The Quorum

Is $80M a good number for BLACK WIDOW?

Making sense of the box office

It was reported earlier today that BLACK WIDOW grossed an estimated $80M in theaters this weekend, breaking the pandemic-era record of $70M set by F9 two weeks ago. These seem like big numbers, but is there a way to know for sure? Can we figure out what these numbers would translate to in pre-pandemic (PP) numbers?

Back in the day, it was easy to understand the box office. We were so finely tuned to the numbers that we could interpret a $5M swing in either direction. 

“It made $20M? Amazing.” 

“It made $15M? What a dog.”

Today we know that $70M or $80M are big numbers, but the return of the box office is too new for us to contextualize it properly. Or can we? Let’s see if we can make sense of all of it. 


Paul Dergarabedian, Senior Media Analyst at Comscore, has been publishing these great charts about theater openings. According to them, for the past three weeks, approximately 80% of theaters were open (third column, in blue) compared to the same time last year.  That alone would mean a $100M pre-pandemic opening would equate to $80M today. 



That’s not the only variable. We know that many theaters aren’t operating at full capacity, either by state law or choice. That means fewer seats are available to sell in those theaters. 

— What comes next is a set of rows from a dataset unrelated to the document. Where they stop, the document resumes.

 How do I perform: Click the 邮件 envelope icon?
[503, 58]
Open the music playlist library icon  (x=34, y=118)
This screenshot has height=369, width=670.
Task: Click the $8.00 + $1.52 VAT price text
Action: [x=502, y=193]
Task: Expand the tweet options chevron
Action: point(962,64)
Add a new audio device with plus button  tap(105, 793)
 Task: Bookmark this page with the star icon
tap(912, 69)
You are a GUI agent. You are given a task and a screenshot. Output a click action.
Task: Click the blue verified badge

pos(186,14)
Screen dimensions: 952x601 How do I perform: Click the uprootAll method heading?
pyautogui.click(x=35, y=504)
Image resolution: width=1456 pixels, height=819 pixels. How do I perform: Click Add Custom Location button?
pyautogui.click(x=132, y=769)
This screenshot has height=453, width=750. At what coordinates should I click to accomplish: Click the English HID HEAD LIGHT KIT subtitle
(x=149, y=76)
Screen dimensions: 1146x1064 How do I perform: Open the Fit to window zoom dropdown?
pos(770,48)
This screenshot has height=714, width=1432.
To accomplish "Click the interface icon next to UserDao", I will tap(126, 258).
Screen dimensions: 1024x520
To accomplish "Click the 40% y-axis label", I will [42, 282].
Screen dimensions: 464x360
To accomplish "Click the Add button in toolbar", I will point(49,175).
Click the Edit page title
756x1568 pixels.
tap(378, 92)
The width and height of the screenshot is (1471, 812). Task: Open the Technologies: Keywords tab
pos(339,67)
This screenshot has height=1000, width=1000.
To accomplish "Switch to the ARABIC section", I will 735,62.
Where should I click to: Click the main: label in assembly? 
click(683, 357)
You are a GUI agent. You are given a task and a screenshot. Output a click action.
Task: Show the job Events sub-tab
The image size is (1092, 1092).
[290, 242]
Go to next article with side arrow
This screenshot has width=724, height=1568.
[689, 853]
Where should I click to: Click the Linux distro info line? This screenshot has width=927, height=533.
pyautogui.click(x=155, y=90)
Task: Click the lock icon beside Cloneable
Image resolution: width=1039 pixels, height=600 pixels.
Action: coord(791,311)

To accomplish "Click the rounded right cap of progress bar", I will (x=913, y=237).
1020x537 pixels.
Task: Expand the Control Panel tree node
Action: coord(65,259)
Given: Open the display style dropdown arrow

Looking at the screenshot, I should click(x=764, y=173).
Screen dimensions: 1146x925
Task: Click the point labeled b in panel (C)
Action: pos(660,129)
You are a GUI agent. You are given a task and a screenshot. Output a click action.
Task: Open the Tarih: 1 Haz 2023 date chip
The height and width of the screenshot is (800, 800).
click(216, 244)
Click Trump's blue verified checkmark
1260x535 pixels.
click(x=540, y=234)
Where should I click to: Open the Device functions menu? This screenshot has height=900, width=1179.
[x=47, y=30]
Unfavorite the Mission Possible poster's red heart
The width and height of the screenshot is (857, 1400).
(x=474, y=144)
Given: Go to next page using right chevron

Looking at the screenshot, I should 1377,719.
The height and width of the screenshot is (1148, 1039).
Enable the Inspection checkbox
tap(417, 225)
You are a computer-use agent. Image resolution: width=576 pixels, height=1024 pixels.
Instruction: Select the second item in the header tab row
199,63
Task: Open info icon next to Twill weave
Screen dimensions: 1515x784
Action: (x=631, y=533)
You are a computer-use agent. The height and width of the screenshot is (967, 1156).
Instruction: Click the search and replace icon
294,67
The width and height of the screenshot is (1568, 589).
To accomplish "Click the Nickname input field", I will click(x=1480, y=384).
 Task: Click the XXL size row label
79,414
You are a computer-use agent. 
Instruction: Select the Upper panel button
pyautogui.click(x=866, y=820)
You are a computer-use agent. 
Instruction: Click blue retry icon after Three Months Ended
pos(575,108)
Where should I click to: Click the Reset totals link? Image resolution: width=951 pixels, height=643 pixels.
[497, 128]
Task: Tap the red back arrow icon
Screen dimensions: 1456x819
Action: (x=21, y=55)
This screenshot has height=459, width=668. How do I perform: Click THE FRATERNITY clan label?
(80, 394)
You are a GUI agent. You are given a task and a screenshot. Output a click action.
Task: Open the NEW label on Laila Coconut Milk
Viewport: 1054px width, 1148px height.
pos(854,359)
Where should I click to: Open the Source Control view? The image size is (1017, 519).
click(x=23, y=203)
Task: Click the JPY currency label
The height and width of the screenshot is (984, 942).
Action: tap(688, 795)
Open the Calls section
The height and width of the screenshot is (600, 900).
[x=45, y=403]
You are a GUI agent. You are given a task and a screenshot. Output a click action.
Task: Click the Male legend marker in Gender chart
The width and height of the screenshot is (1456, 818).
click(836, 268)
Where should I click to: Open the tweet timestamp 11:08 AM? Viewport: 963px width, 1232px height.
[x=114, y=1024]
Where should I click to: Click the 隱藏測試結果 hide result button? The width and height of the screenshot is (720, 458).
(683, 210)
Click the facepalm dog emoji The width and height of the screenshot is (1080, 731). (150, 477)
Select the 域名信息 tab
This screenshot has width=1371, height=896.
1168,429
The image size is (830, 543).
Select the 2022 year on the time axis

That might suggest even more downward pressure on the box office, but let’s face facts, it’s probably a net neutral. We know that not all movie theaters were sold out in the PP days. Most theaters had unused seats just like today. 

On top of that, there are fewer films in the marketplace, meaning a film that previously would have played on five screens in a multiplex can now run on ten screens. That alone makes up for any shortage in available seats caused by capacity restrictions. In other words, if you wanted to see WIDOW or F9, you probably could. 

That may not be the case down the road. There are seven wide releases scheduled for the next three weeks, meaning it will be harder for any single film to claim multiple screens in a theater. If capacity restrictions remain in place, that could translate to greater downward pressure on grosses. But for now, it’s a…



Yes, we’re all devastated by the loss of The Arclight and Pacific Theaters, but they only represented 1% of the North American box office. We’ll call it…


Based on these three variables, we would argue that current box office numbers represent about 80% of what they could have been PP. That would mean F9’s $70M opening translates to about $87M PP. That would represent a slight dip from the $99M made by THE FATE OF THE FURIOUS (aka F8).

That would also translate to a $100M opening for WIDOW in PP dollars. That’s certainly not great. But, things get more complicated for WIDOW since the film also debuted on Disney+ for an extra $30. That was not the case for F9. 

The studio reported that it generated $60M in streaming sales over the weekend. Add in the $80M from theaters, and that’s $140M in revenue. That looks better. Still, the calculus isn’t that straightforward. 

If the studio made $60M from streaming, that would represent two million downloads. If those two million people paid $10 to see it in a theater, it would have only added $20M in grosses. On top of that, the studio would be forced to split that $20M in revenue with the theater, whereas the $60M made from streaming goes right in their pocket. That’s a story for another day.

Of course, we can’t make an apples-to-apples comparison between theatrical and streaming because we know that part of the value proposition to watching at home is that for $30, an entire family can watch the film. In other words, we can’t assume that two million downloads mean only two million people watched it. It was likely much higher.  

For WIDOW and the Warner Bros. films that are available day-and-date on their streaming services, it’s near impossible to compare today’s grosses to PP dollars, but for the others, we can.

Why does this matter? Ultimately, what we’re trying to get at here is if behaviors have changed. With theaters closed for the better part of a year, and with movies becoming increasingly available at home through streaming for VOD, we are all watching to see if absence has made the heart grow fonder or if we are now so used to watching premium content at home that we will be much more selective about what we pay to see in a theater.